Brooke reported to Jones about the flooding in the lower decks and that water was coming in so fast that the wounded were “being floated out of the cockpit.” Jones is said to have replied, “What! Would you have me strike to a drop of water, doctor?”

As the two ships maneuvered for strategic advantage they collided. Jones used this as an opportunity to grapple onto the Serapis hooking into the ship’s bulwark rails and rigging and ultimately linking their fates. Richard’s Marines strategically positioned topside began using muskets to pick off enemy combatants while an enterprising seaman climbed to the ship’s mainyard and began dropping grenades onto Serapis’s decks. These actions turned the tide of the battle and forced Pearson to surrendering the Serapis.

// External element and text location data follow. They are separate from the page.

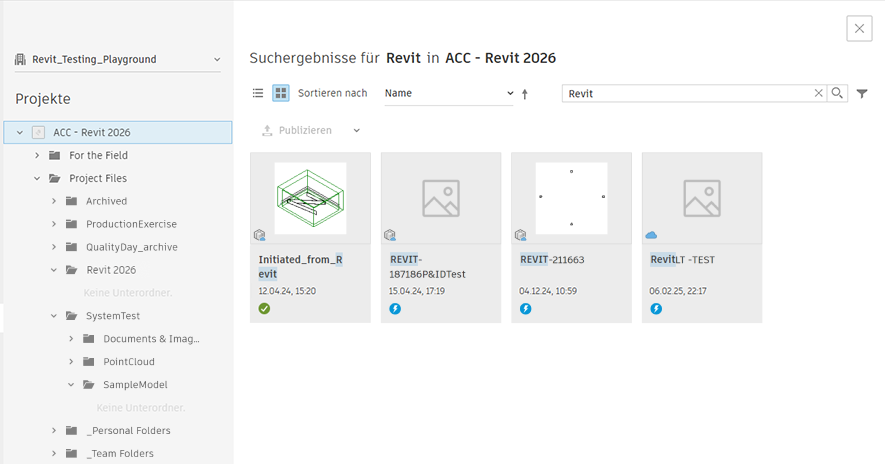Collapse the SystemTest folder
885x464 pixels.
point(54,316)
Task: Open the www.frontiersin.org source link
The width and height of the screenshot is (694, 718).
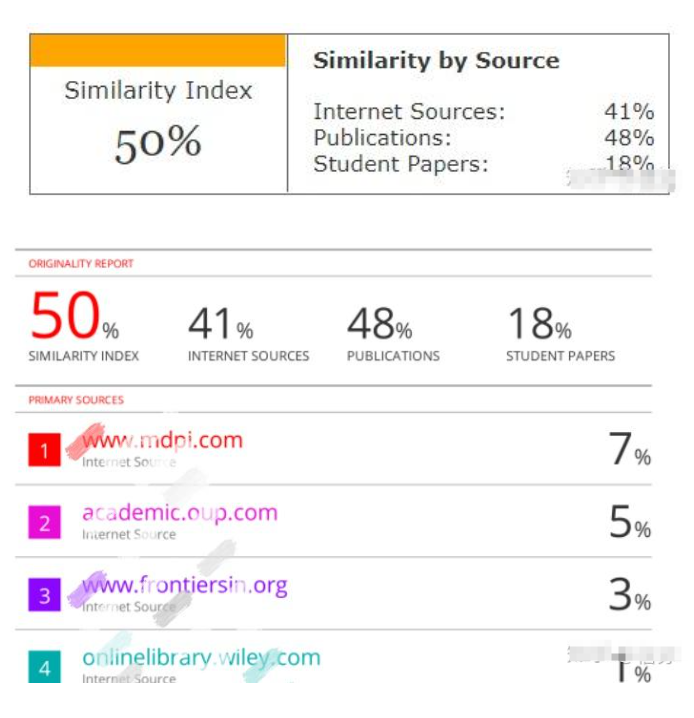Action: [x=185, y=585]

The casualty totals on both ships was significant. Eighteen percent (63) of Bonhomme Richard’s company were killed and 25 percent (87) were wounded; the Serapis suffered 19 percent (54) killed and 27 percent (75) wounded.

Conclusion:

The 1783 Treaty of Paris formally ended the Revolutionary War, and with it the Continental Navy. With war’s cessation and a depleted treasury, Congress began selling off what was left of its fleet. On August 1, 1785, the frigate Alliance—the last of the Navy’s ships—was sold into private hands.

The Navy’s gradual resurgence was spurred by the signing of the Naval Act of 1794, ongoing difficulties with the Barbary States and a “Quasi-War” with our former ally France. This new Navy, formally established on April 30, 1798, came with similar requirements for shipboard medical personnel and the care of Sailors and Marines as its Continental forbearer.

Over the ensuing years, through wars, conflicts and peacetime operations, the Navy built an impressive legacy. Every step of way there have been representatives of Navy Medicine working to provide our warfighters the care they need while ensuring that they remain ready for the fight. And for as long there is a Navy Medicine this will remain our North Star guiding us.